Что нужно сделать
1. Перечислите все номера газет, на которые ссылается отрывок о польском вопросе.
2. Напишите продолжение отрывка о польском вопросе, начав сразу после его последнего предложения.

Предоставленный отрывок
★ ★ ★ ★ ★

Таковы, но большей части, возраженія людей, нераздѣляющихъ мнѣнія «Московскихъ Вѣдомостей», и другихъ сторонниковъ сліянія Польши съ Россіей. Мы сгруппировали мнѣнія обѣихъ сторонъ, невездѣ придерживаясь подлинныхъ выраженій двухъ московскихъ газетъ, поднявшихъ этотъ споръ, но стараясь припомнить все, что намъ удавалось читать въ нашихъ журналахъ. Надѣемся, что читатель не упрекнетъ насъ въ умышленномъ ослабленіи доводовъ той или другой стороны; если же мы дали больше мѣста мнѣніямъ противниковъ сліянія, то это потому, что они менѣе извѣстны и вообще принадлежатъ слабому меньшинству, тогда какъ убѣжденія «Московскихъ Вѣдомостей», благодаря успѣху этой газеты, слишкомъ хорошо извѣстны всѣмъ и раздѣляются въ настоящее время огромнымъ большинствомъ публики. Намъ пріятно, однако, замѣтить, что несмотря на видимую разницу обоихъ мнѣній, московскіе журнальные представители ихъ явили уже много доказательствъ, что они вовсе не такъ далеки отъ согласія, какъ это можно полагать съ перваго взгляда. «Московскія Вѣдомости» не разъ уже проговаривались, что при извѣстныхъ условіяхъ лучше совсѣмъ отказаться отъ Полыни, чѣмъ продолжать систему Велёпольскаго и предоставлять ей отдѣльныя учрежденія (№ 189). Въ другомъ мѣстѣ, та же газета говоритъ: «Вопросъ польскій, мы видимъ, не на радость Россіи, не въ пользу ей; мы видимъ, какія для нея трудности заключаются въ этомъ вопросѣ; мы видимъ, сколькихъ бѣдствій онъ былъ виною, и сколькихъ бѣдствій, быть можетъ, станетъ виною. Мы видимъ, что вопросомъ этимъ другія державы пользуются какъ готовымъ орудіемъ, чтобы въ разныхъ видахъ своихъ тревожить, обезсиливать и унижать наше отечество» (№ 196). Съ другой стороны и газета «День» согласилась съ «Московскими Вѣдомостями», что теперь не время говорить объ отдѣленіи Царства Польскаго. «Мы довольно положительно объявили — говоритъ она — что такое разрѣшеніе вопроса предстоитъ будущему, а въ настоящее время необходимо прежде всего, посредствомъ военной диктатуры, усмирить мятежъ, избавить страну отъ террора, надѣлить крестьянъ землею, крестьянскимъ самоуправленіемъ и вообще гражданскими правами. Многіе дѣлаютъ намъ упреки — продолжаетъ „День“ — что мы слишкомъ забѣгаемъ впередъ, что объ этомъ (то есть объ отдѣленіи Польши) говорить теперь несвоевременно. Въ этомъ упрекѣ есть, безспорно, значительная доля правды, въ чемъ мы и сознаемся открыто, хотя можемъ и съ своей стороны представить возраженія, нелишенныя основанія» (№ 36).

★ ★ ★ ★ ★

Исходные данные

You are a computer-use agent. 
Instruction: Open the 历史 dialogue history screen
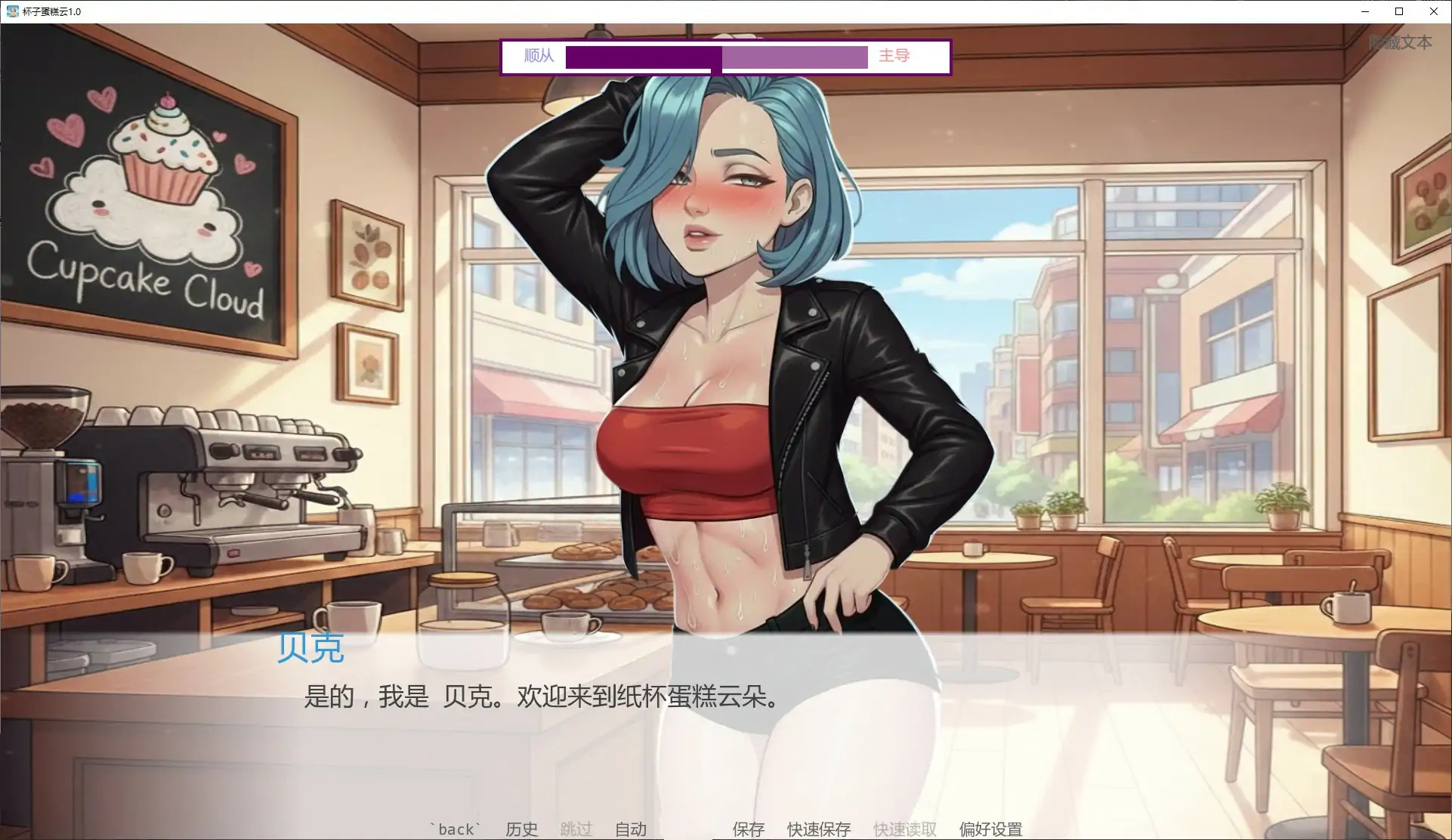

★ ★ ★ ★ ★

Ожидаемые ответы
1. № 189, № 196, № 36.

2.
Такимъ образомъ, къ общему удовольствію, главные органы, разработывавшіе польскій вопросъ, почти во всемъ согласились, несмотря на горячую полемику ихъ между собою. Это тѣмъ болѣе пріятно видѣть, что каждый изъ нихъ принесъ огромныя и несомнѣнныя услуги обществу разъясненіемъ разныхъ сторонъ этого труднаго вопроса. «Дню» принадлежитъ честь открытія западныхъ губерній для русской политики; «Московск. Вѣдом.» — раскрытіе несостоятельности мѣръ, принятыхъ въ Царствѣ Польскомъ. «День» почти исключительно, со страстною любовью занимался западными и юго-западными губерніями, не обращая почти вниманія на то, что дѣлалось въ царствѣ; «Московскія Вѣдомости», напротивъ, долгое время не удостоивали вниманія западный край и страстно предались изученію Варшавы. Наконецъ взаимные труды ихъ столкнулись между собою, и факты, добытые каждою изъ газетъ, такъ сильно воздѣйствовали, что обѣ газеты помѣнялись ролями: «Московскія Вѣдомости» налегли на западныя губерніи, а «День» на варшавскую диктатуру. Иначе и быть не могло. Факты, представленные каждою изъ газетъ, такъ внушительны, что способны подѣйствовать на каждаго. Мы ограничимся краткимъ изложеніемъ нѣкоторыхъ, наиболѣе замѣчательныхъ изъ нихъ.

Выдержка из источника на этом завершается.